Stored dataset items
━━━━━━━━━━━━━━━━━━━━━━━━━━━━━━

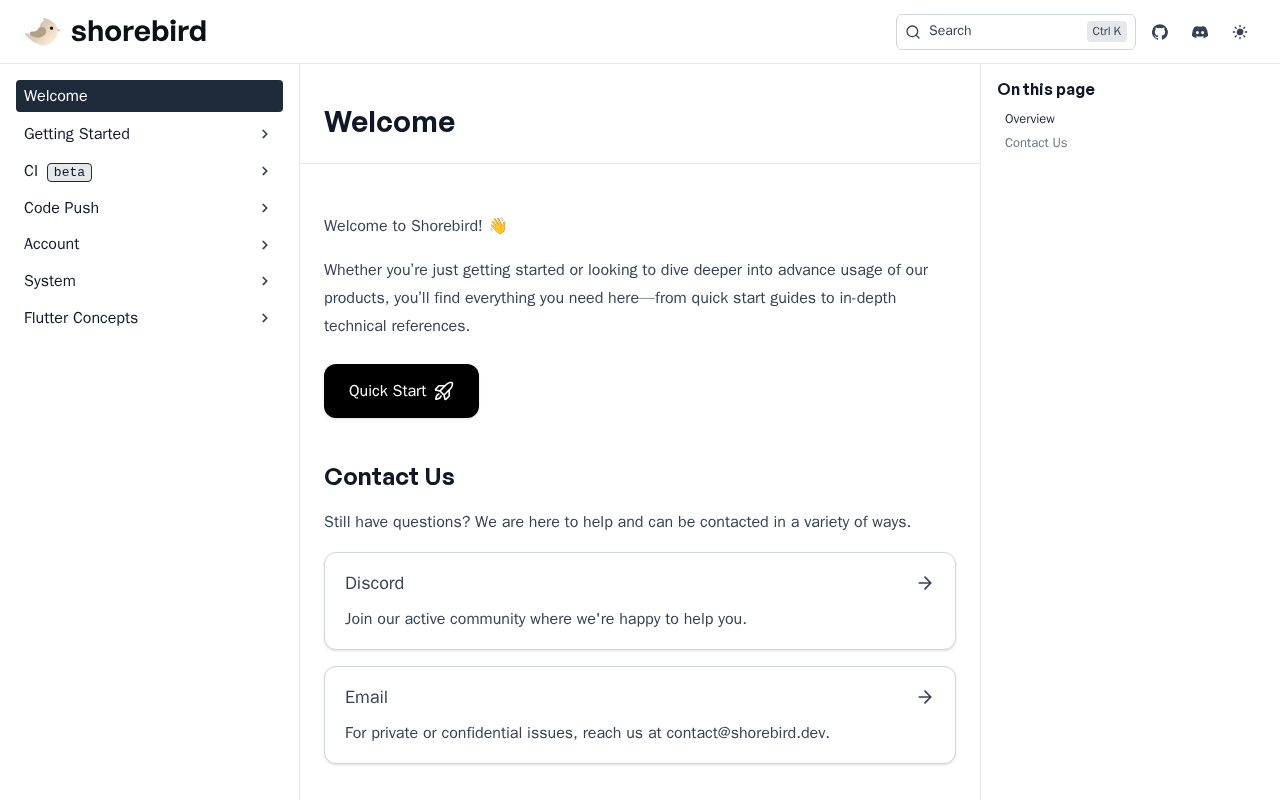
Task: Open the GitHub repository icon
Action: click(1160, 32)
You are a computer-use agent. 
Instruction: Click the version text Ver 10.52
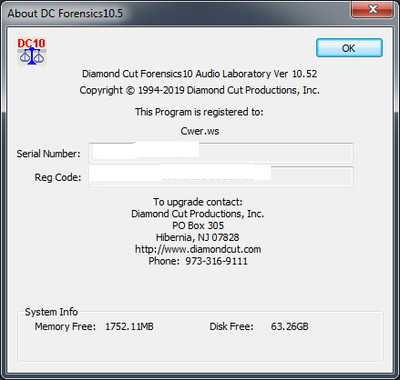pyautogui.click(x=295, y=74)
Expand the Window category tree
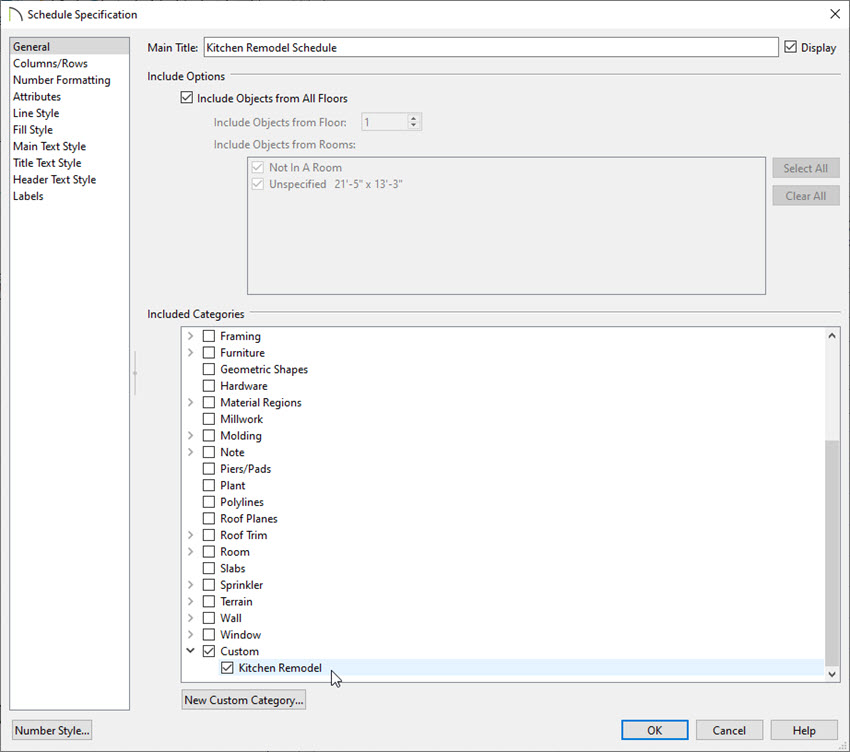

━━━━━━━━━━━━━━━━━━━━━━━━━━━━━━

Please retype, exactly and with the pictures left out, the lines from the line containing "Instruction: Click the version text Ver 10.52" through the last line of the records above.

Instruction: Click the version text Ver 10.52
pyautogui.click(x=295, y=74)
Expand the Window category tree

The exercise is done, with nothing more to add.